Problem to work on =>
Write out the material below exactly as it appears, from the line containing "This screenshot has height=1920, width=1080." through the line containing "(1299, 509).", with both of those lines included.

Records =>
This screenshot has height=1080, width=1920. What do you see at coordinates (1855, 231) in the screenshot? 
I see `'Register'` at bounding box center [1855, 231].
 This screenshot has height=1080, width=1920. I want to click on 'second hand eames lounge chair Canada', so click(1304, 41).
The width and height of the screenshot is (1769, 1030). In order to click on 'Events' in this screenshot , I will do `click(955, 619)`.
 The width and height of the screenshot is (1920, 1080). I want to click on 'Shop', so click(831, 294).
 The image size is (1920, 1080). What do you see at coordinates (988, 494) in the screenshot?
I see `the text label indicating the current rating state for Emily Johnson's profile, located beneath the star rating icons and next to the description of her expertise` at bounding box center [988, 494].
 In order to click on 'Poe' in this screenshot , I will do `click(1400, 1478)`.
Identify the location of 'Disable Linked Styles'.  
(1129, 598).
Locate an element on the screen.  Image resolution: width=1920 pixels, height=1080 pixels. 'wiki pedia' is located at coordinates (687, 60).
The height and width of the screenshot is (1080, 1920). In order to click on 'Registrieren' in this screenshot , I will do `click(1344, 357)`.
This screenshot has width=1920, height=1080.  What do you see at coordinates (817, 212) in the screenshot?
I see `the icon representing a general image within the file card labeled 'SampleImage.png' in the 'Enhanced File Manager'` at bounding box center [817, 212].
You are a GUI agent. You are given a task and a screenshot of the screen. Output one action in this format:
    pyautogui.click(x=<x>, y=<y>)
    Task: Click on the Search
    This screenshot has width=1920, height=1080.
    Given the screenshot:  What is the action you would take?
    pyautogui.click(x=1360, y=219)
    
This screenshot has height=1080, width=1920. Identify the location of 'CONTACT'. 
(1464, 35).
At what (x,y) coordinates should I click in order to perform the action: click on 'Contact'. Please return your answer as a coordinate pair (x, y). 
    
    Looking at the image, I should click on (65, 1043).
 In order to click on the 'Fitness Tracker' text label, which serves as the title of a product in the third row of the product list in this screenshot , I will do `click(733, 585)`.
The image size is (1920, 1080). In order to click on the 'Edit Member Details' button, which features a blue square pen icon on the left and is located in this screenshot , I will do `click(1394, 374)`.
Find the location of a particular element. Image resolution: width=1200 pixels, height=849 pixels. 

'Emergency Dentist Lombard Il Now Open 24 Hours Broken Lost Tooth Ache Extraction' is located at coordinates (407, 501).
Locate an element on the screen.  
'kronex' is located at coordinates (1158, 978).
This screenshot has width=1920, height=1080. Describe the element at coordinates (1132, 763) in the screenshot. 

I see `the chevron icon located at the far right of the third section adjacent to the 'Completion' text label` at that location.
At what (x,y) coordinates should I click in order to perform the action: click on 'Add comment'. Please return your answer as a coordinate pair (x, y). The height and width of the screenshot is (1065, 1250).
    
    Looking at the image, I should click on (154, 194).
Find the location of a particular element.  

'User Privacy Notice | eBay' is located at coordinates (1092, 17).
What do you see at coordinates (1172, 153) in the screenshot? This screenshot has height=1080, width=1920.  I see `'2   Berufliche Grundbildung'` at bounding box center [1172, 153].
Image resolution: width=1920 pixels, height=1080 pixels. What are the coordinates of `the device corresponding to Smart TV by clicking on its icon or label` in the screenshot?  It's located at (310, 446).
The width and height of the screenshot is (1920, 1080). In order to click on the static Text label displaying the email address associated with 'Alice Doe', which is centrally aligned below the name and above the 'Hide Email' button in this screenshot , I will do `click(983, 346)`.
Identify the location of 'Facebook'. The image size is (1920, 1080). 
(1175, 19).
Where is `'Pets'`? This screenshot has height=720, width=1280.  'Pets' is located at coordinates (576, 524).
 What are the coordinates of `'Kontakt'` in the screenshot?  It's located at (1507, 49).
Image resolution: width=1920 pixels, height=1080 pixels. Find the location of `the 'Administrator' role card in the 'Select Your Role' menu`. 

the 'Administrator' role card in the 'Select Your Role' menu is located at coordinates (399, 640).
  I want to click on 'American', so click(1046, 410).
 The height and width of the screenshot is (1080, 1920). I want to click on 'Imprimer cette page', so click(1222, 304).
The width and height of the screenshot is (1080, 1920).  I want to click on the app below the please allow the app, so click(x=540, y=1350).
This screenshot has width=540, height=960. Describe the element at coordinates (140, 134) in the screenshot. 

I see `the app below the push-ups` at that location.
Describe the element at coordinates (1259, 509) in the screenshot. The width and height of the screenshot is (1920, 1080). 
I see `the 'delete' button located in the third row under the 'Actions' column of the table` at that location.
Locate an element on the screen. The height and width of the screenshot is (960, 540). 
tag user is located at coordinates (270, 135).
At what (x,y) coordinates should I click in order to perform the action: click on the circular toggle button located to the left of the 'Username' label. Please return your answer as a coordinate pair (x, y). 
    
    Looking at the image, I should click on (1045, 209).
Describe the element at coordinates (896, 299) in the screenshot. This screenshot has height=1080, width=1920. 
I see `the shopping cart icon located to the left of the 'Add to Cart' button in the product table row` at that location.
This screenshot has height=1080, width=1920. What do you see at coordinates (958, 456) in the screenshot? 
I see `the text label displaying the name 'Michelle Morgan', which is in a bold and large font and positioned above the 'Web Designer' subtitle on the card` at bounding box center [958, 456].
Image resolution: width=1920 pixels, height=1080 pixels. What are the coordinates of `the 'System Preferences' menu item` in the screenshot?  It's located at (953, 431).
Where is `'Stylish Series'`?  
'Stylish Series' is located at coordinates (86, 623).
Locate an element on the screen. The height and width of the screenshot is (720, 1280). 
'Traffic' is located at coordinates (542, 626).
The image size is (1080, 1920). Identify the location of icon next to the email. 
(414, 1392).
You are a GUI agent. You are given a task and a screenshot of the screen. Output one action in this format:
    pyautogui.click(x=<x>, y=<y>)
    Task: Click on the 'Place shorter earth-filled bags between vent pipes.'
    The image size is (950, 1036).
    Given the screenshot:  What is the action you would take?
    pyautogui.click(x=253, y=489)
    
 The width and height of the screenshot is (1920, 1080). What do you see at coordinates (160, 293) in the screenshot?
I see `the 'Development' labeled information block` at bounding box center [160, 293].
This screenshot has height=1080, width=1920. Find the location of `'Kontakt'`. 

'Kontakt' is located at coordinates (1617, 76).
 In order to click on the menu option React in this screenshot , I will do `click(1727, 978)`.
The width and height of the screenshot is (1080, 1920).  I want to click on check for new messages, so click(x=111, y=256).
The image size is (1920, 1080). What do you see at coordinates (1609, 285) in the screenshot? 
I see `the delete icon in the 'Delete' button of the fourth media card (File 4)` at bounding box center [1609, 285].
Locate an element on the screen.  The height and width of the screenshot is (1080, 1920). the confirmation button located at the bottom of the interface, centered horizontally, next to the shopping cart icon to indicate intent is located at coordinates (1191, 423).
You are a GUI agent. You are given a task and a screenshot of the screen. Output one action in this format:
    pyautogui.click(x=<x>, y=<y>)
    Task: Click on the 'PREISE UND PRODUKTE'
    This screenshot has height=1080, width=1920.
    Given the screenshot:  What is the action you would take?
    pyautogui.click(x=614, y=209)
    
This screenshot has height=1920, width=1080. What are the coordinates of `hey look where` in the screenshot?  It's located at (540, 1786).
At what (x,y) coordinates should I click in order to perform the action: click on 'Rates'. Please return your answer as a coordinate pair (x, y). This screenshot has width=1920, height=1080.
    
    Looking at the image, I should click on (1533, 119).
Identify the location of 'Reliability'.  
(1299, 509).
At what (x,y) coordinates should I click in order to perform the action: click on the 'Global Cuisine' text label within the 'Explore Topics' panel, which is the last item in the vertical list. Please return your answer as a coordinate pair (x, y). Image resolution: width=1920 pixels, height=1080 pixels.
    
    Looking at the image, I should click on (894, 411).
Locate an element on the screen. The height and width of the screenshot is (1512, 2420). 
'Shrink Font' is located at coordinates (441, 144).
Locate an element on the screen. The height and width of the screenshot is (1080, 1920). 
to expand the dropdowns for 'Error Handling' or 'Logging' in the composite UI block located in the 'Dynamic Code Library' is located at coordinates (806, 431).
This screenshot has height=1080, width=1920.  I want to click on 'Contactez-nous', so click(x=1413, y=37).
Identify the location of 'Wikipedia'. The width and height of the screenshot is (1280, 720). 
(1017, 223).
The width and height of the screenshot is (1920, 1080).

Output for this task =>
This screenshot has height=1920, width=1080. What are the coordinates of `hey look where` in the screenshot?  It's located at (540, 1786).
At what (x,y) coordinates should I click in order to perform the action: click on 'Rates'. Please return your answer as a coordinate pair (x, y). This screenshot has width=1920, height=1080.
    
    Looking at the image, I should click on (1533, 119).
Identify the location of 'Reliability'.  
(1299, 509).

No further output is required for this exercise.